Hone logo
Hone
Problems

Angular Data Prefetching for Improved User Experience

Prefetching is a performance optimization technique where data is loaded in the background before it's actually needed, anticipating user actions. This challenge focuses on implementing a prefetching mechanism in an Angular application to improve perceived loading times and enhance the user experience, particularly when navigating between routes that require significant data fetching. You'll be building a service that prefetches data based on route changes.

Problem Description

You are tasked with creating an PrefetchService in Angular that prefetches data for routes based on the current route. The service should listen for route changes and, based on a configuration, initiate data fetching for the next route before the user navigates to it. The prefetching should be asynchronous and non-blocking, ensuring the current page remains responsive. The service should handle potential errors during prefetching gracefully.

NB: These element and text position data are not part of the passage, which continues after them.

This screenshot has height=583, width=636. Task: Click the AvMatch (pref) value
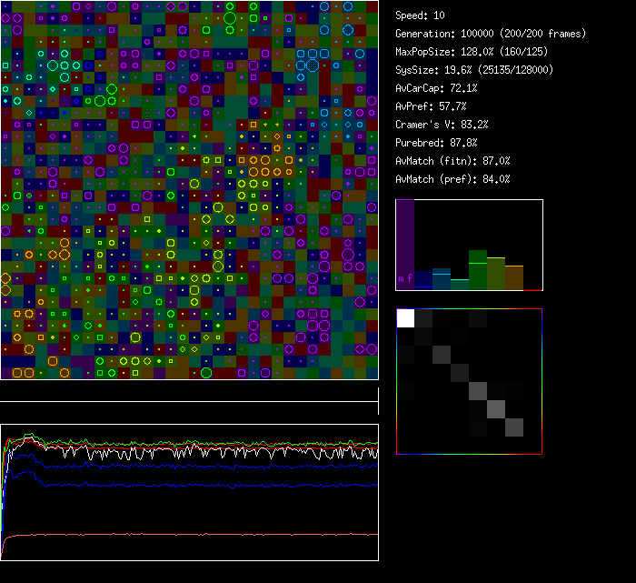pos(452,179)
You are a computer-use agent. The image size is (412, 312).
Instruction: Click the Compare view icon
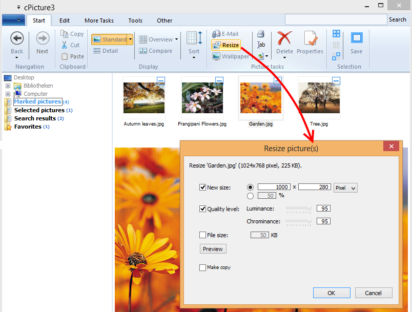click(x=143, y=51)
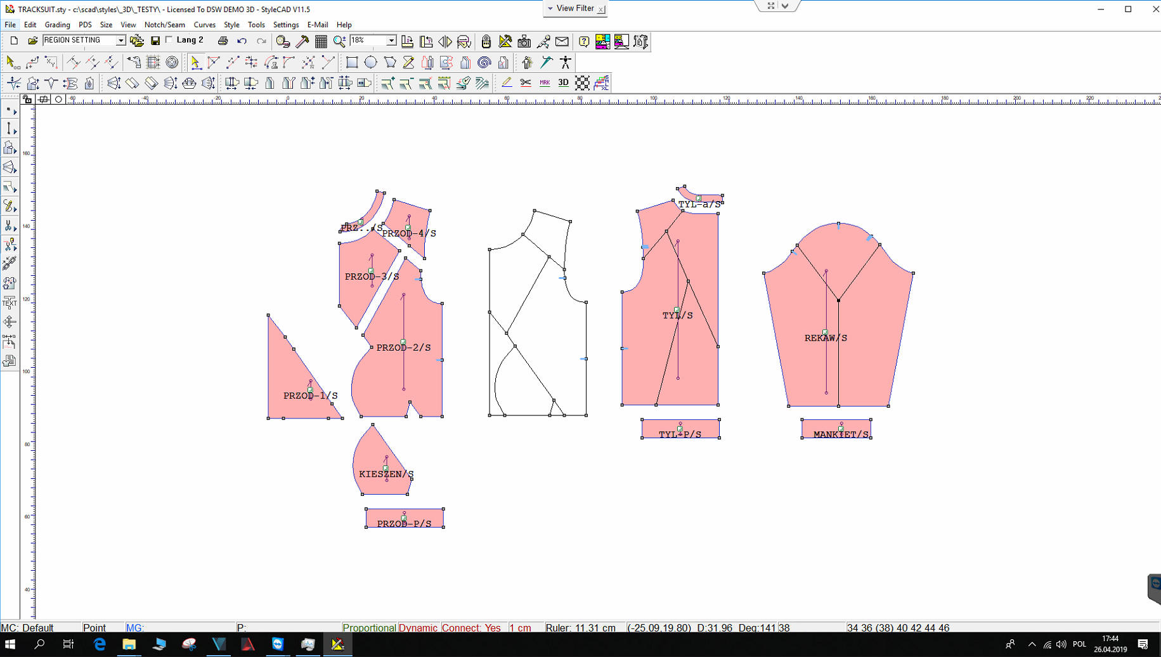
Task: Click the camera snapshot icon
Action: 524,42
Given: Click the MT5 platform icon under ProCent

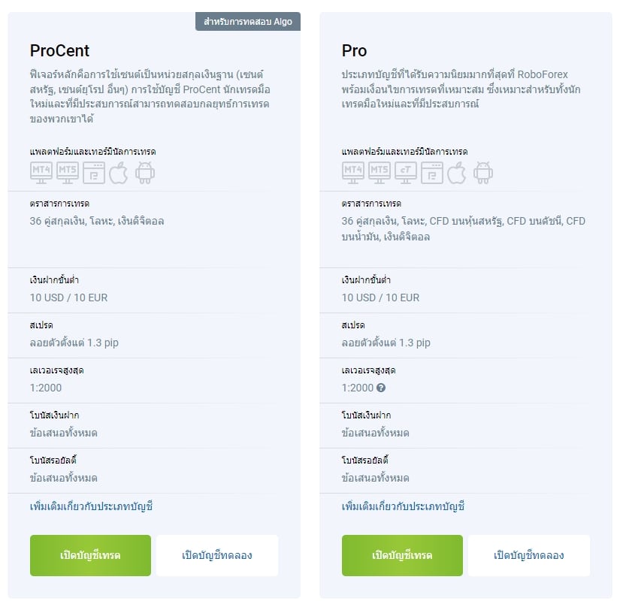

What needs to be achieved:

  • Create an Angular service (PrefetchService) that monitors Angular router events.
  • Define a configuration object that maps routes (or route patterns) to data fetching functions.
  • When a route change is detected, the service should check the configuration. If a data fetching function is defined for the next route, it should initiate that function in the background.
  • The data fetching function should return a Promise.
  • The service should log success or failure of the prefetch operation.
  • The service should not block the route navigation.

Key Requirements:

  • The service must use the Angular Router's ActivatedRoute and Router services.
  • The configuration should be injectable and configurable at application startup.
  • The data fetching functions should be asynchronous (returning Promises).
  • Error handling should be implemented to prevent prefetching failures from impacting the application.
  • The service should be reusable across different components.

Expected Behavior:

  1. When the user navigates to a new route, the PrefetchService should detect the route change.
  2. It should consult its configuration to see if a data fetching function is associated with the new route.
  3. If a function is found, it should execute the function in the background.
  4. The function's Promise should be observed, and a log message should be displayed indicating success or failure.
  5. The route navigation should proceed normally, regardless of the prefetching status.

Edge Cases to Consider:

  • Routes that don't have a prefetch configuration.
  • Data fetching functions that return rejected Promises (errors).
  • Rapid route changes (preventing unnecessary prefetching). Consider a short debounce.
  • Circular route dependencies (A prefetches B, B prefetches A). This is less critical but good to be aware of.

Examples

Example 1:

Input:
Configuration: {
  '/products': () => fetchDataForProducts(),
  '/product/:id': () => fetchDataForProduct(id)
}
Current Route: '/home'
Next Route: '/products'
fetchDataForProducts() returns a Promise that resolves successfully.

Output:
Log: "Prefetching data for /products: Success"
Route Navigation: User is navigated to /products.  Data is already fetched.

Example 2:

Input:
Configuration: {
  '/products': () => fetchDataForProducts(),
  '/product/:id': () => fetchDataForProduct(id)
}
Current Route: '/home'
Next Route: '/product/123'
fetchDataForProduct(123) returns a Promise that rejects with an error.

Output:
Log: "Prefetching data for /product/123: Error - [Error message]"
Route Navigation: User is navigated to /product/123.  Error is handled, but navigation proceeds.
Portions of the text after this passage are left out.